Please list every message the brand is imagined saying in the interview excerpt below, in the hotel check-in and concert example that follows "having kind of a real time interaction with the brand."

- Page text -
----------------------------------------

Greg Kihlstrom: Great, great. Well, yeah, let’s dive in here. We’re gonna definitely touch on that and a few things here. Wanted to start with one of the things I brought up in the intro, which is that critical need for speed with customer data and the importance there. And so why is merely fast processing of customer data not sufficient? Why is real time or maybe near real time data handling critical for things like personalization and better customer engagement?
Justin DeBrabant: I mean, I think it’s a balance. I would say that with all things data, it’s best to start at the use case and the value of the data within that context of that use case. Right. So think about it from a customer experience standpoint. If there is value in, you know, your own experience, let’s say you’re checking into a hotel brand or you just scanned into a concert. having kind of a real time interaction with the brand. Hey, welcome. You know, here’s some things you want to know. Here’s what your status gets you. Hey, we gave you this free upgrade. Here’s the lineup for the concert venue. All those things make a ton of sense in real time and having access to that kind of full holistic customer profile and then being able to activate it in real time is truly critical, right? But not every customer experience is that. I mean, I hear a lot of times the example of you know, a real-time experience being something like an abandoned cart or an abandoned browse real-time trigger, right? If you think about it truly in the context of real-time, imagine if you added something to your cart, you went to a different tab and then immediately got a text message to say, hey, come back, you forgot this in your cart and here’s 20% off. That’s not a great experience and the brand is giving away 20% for potentially nothing. Maybe they just got interrupted by an email. So, I think it’s best to think about what’s the right customer experience and then understand what are the data latency requirements that are necessary to drive that customer experience. And it’s not always about, you know, sub-second, millisecond, 200 millisecond processing. It’s about understanding what’s actually going to drive the right experience and then mapping that latency to that.

----------------------------------------

- Excerpted records -

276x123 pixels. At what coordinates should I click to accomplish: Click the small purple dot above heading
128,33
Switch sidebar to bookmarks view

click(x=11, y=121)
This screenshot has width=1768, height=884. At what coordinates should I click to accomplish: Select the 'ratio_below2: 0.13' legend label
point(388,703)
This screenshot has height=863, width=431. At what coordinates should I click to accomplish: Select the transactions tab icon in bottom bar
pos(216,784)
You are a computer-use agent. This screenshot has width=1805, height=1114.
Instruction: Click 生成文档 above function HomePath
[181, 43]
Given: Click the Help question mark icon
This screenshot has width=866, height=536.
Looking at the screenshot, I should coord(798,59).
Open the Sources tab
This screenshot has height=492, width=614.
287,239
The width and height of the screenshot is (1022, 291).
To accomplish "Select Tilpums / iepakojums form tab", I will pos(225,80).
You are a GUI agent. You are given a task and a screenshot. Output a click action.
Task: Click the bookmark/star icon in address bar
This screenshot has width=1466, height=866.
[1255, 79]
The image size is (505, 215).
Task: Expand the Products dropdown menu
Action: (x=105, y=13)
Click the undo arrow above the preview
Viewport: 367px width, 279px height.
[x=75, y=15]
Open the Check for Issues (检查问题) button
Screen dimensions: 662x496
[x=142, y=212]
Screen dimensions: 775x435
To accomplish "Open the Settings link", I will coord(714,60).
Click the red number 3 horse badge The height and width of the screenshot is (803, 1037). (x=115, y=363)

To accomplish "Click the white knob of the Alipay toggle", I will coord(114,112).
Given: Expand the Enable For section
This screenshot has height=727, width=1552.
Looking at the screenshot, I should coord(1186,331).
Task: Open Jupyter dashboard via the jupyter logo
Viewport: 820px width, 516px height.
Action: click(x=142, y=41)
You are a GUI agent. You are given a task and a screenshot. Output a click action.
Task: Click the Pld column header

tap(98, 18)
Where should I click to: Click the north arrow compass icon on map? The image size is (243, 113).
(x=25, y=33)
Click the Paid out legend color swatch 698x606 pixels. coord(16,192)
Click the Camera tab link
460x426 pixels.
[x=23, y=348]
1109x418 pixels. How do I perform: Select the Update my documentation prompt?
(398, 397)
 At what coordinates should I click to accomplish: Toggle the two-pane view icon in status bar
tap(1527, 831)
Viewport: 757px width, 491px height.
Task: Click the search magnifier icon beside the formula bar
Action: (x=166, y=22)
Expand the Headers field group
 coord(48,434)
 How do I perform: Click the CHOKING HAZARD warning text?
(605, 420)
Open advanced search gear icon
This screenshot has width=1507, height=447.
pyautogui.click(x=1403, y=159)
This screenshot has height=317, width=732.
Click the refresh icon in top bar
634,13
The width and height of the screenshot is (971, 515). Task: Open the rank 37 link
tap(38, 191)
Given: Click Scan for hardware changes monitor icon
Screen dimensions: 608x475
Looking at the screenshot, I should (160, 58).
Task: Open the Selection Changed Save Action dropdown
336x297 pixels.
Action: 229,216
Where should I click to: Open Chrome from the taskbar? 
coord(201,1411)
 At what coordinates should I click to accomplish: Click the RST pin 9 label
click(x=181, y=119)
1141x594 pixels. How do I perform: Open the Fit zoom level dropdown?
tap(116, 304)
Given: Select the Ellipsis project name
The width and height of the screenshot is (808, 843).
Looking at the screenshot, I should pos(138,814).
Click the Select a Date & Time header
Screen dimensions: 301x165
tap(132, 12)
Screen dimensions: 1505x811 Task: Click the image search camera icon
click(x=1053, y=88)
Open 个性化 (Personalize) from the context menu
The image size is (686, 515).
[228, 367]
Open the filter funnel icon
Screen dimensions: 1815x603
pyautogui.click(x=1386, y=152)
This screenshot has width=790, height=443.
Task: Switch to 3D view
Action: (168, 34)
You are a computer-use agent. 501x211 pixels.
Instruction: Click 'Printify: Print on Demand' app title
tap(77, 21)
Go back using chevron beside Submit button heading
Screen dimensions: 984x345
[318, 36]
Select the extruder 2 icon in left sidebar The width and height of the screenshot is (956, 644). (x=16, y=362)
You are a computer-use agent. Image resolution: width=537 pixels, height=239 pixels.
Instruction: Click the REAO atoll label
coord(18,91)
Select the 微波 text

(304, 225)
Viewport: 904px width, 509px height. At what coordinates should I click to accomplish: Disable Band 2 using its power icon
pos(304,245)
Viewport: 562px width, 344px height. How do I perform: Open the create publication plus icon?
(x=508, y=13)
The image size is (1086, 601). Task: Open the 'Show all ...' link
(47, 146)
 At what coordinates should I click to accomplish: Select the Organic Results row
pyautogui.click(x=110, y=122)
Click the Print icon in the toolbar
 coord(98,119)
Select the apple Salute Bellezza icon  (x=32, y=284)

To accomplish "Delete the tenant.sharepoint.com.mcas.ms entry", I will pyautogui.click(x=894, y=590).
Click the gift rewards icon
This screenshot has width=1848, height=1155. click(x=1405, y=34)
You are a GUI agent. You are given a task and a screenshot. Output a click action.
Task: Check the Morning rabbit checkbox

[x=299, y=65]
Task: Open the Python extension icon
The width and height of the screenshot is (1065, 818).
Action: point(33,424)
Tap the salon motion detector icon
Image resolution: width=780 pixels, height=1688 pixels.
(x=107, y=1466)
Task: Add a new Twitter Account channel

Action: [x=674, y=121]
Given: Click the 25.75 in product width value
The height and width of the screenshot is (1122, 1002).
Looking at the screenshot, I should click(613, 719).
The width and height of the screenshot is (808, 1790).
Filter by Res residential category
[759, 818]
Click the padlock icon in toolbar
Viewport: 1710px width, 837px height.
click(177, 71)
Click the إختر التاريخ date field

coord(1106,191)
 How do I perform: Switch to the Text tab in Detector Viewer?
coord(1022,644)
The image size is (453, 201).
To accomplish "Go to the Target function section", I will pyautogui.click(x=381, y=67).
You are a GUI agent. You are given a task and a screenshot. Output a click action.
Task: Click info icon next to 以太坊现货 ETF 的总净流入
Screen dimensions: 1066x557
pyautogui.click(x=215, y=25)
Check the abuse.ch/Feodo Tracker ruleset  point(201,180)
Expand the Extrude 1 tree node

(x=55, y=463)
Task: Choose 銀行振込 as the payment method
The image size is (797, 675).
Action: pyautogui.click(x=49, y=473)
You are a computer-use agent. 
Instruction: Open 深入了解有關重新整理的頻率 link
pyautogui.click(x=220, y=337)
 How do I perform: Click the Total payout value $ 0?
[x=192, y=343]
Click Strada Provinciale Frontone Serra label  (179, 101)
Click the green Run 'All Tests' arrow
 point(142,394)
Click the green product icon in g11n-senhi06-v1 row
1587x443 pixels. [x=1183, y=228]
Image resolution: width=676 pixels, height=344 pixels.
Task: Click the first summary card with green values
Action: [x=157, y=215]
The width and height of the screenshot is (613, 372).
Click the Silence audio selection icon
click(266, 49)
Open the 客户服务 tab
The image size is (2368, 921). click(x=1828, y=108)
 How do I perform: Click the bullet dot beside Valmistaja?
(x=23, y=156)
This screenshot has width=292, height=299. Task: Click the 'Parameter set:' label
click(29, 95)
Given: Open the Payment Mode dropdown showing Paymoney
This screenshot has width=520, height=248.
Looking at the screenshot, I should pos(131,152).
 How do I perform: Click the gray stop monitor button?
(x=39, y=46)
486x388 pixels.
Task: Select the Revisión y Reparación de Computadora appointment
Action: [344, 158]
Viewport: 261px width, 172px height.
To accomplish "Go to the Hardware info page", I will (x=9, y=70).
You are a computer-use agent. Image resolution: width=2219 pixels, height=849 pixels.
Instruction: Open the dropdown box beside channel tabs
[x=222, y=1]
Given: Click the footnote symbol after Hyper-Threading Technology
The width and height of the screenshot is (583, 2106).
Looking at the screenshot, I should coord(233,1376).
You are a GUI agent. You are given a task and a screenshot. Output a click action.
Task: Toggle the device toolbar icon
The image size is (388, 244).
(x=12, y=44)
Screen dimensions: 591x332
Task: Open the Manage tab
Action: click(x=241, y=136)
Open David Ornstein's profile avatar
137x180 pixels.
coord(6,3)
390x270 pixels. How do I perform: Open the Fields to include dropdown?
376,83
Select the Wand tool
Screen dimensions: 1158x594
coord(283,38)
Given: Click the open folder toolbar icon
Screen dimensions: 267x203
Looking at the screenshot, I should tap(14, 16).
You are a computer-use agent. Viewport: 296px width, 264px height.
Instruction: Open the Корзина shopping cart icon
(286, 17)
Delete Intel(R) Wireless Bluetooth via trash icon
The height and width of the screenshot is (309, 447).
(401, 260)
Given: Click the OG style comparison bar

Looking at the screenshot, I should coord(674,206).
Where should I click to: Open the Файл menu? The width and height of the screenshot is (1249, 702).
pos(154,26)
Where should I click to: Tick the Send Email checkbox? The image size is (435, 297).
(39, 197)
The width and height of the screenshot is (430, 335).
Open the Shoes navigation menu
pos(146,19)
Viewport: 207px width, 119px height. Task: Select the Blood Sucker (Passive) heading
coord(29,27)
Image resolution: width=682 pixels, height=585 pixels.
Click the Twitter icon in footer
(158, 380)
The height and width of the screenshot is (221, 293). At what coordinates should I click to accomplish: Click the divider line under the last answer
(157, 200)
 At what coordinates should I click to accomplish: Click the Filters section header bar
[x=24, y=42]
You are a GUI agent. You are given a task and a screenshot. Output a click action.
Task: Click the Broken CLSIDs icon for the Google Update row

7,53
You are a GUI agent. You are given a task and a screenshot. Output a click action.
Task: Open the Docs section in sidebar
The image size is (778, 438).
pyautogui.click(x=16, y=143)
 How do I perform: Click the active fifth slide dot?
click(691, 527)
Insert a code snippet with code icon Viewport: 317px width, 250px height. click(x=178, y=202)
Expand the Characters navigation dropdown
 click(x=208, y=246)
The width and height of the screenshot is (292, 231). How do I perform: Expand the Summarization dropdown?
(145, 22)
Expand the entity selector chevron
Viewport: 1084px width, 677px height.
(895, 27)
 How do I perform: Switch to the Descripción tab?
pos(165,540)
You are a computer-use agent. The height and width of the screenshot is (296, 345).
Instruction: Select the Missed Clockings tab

----------------------------------------

- Response -
1. Hey, welcome.
2. Here's some things you want to know.
3. Here's what your status gets you.
4. Hey, we gave you this free upgrade.
5. Here's the lineup for the concert venue.